The largest religious body in the state of Mississippi and the American Family Association are not supporting a controversial ballot initiative that promotes government support for Confederate heritage and Christianity.
The Mississippi Baptist Convention, which has an estimated 663,000 members belonging to approximately 2,100 Southern Baptist congregations statewide, has not endorsed the Magnolia State Heritage Campaign's recently launched ballot initiative.
William Perkins, spokesman for the Mississippi Baptist Convention Board and editor of The Baptist Record, told The Christian Post that his organization "has not been consulted and has no opinion on Initiative 46."
"Some of the items in the initiative may have merit, but we have not conducted an in-depth study and currently have no plans to do so," said Perkins. "It appears many of the items promulgated in the initiative are not issues in which the convention board would become involved."
Perkins also told CP that he doubted the success of the ballot initiative, since the "design of the initiative process in Mississippi makes it extremely difficult to succeed in placing an issue — any issue — on a statewide ballot."

- _DATASET EXTRACT_
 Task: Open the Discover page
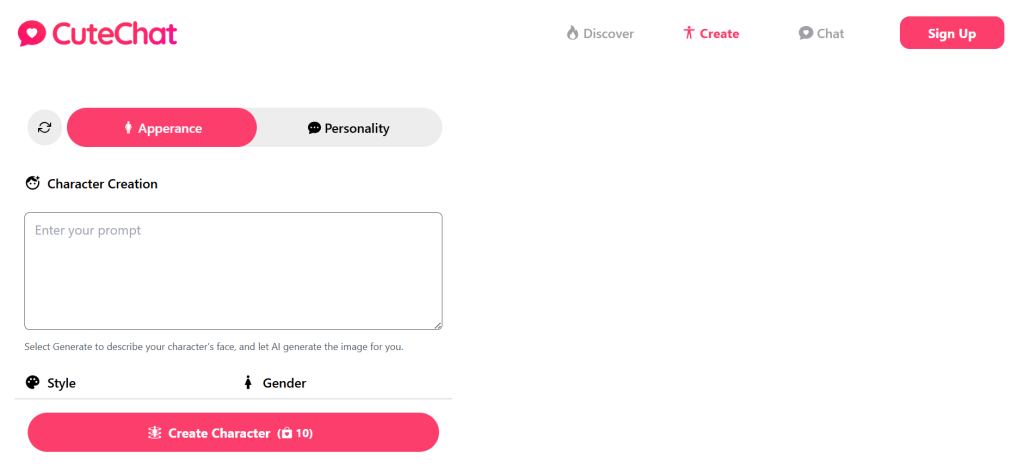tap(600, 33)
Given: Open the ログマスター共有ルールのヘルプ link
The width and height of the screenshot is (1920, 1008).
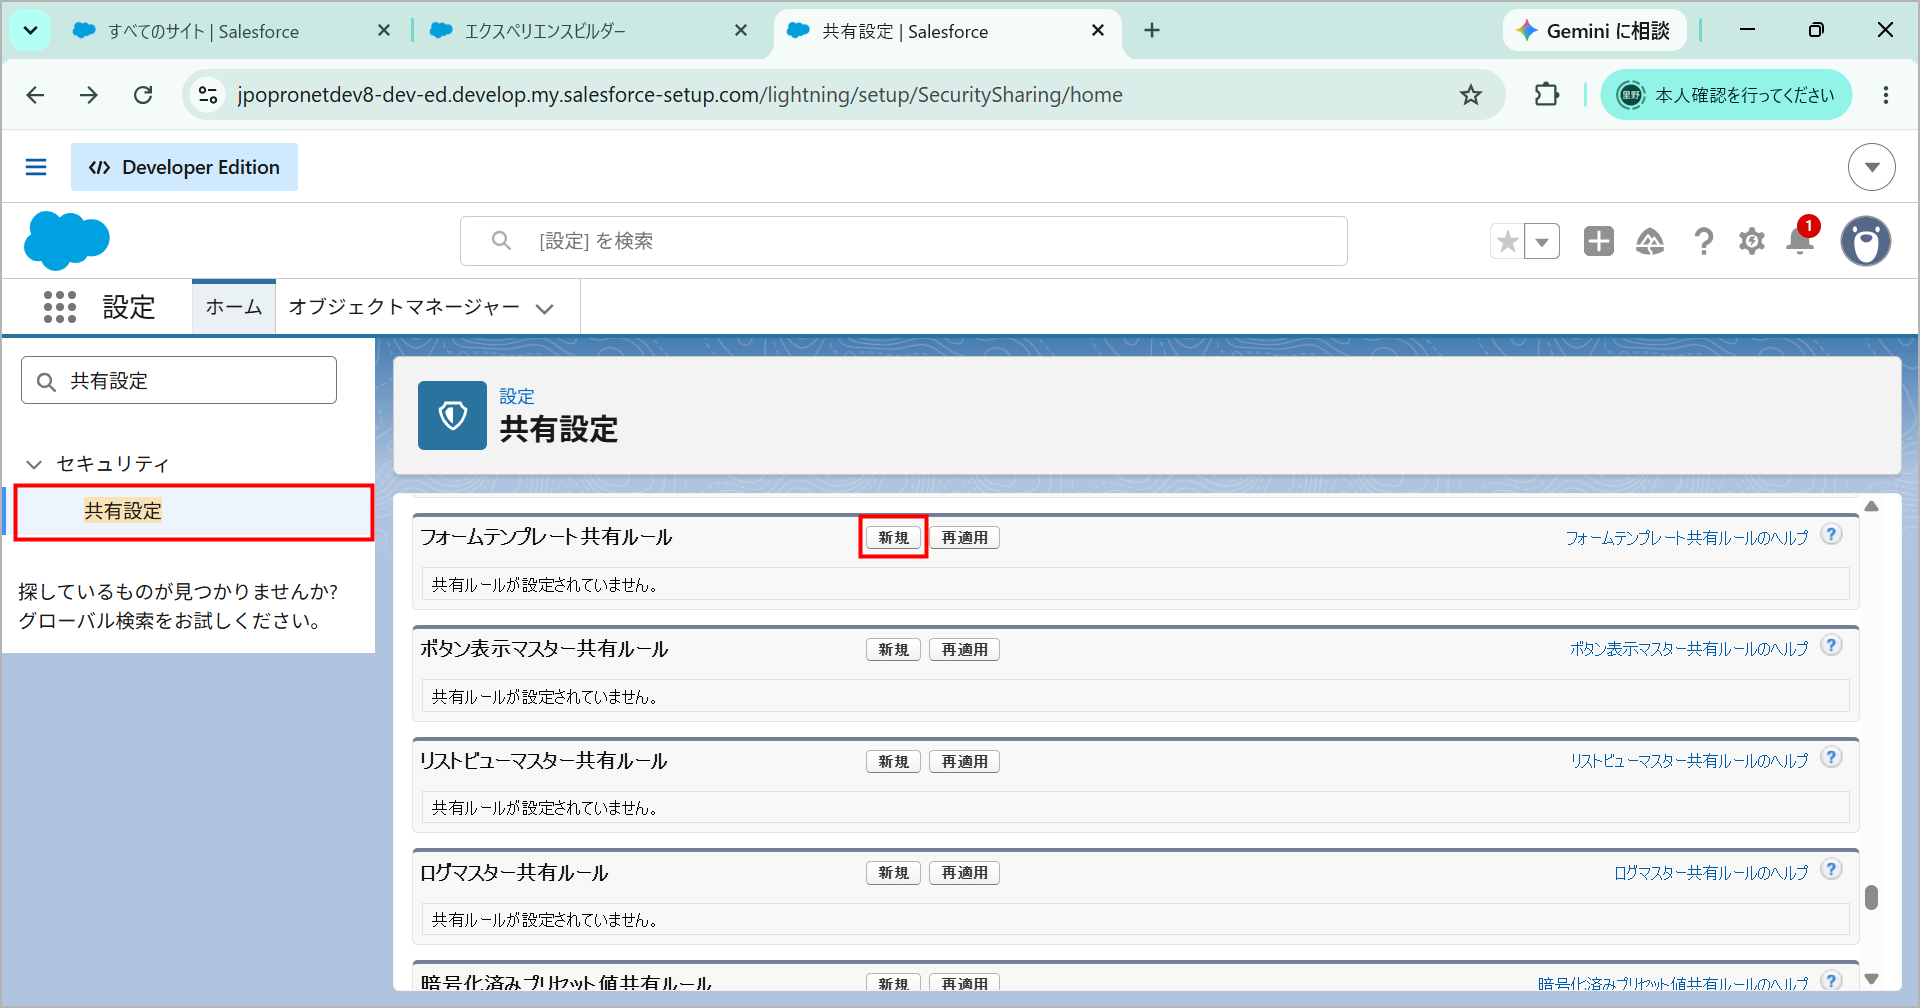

- _EXERCISE PROMPT_
Continue the news article about Mississippi religious groups and Initiative 46 from its last sentence.

- _EXERCISE ANSWER_
"If the initiative should pass, there would be the inevitable court battles. It goes without saying that the supporters of Initiative 46 have a lot of hard work in front of them," said Perkins.
Recently the pro-Confederate organization Magnolia State Heritage Campaign launched a ballot initiative titled Initiative 46.
According to its provisions, if passed Initiative 46 would amend the state constitution to "restrict or define" various parts of Mississippi's "heritage, religion, official language, symbols, universities, and state boundaries."
Also called the "Heritage Initiative," Initiative 46 has 12 provisions, including a call for Mississippi to be classified as "a principally Christian and quintessentially Southern state," English as the official language, designating April as "Confederate Heritage Month," and prominently displaying the Confederate Battle Flag on the state capitol grounds.
"Implementation of the Heritage Initiative would not require a net increase in government expenditures beyond an estimated maximum of $250,000 per year (less than 0.005 percent of the state's current fiscal year budget)," reads the "Revenue Statement" for Initiative 46.
"Most of the Heritage Initiative's provisions would not require any additional government expenditures or allocations of revenue; for the provisions that involve revenue, the state legislature may reasonably apply the least costly means to carry out the provisions of this initiative."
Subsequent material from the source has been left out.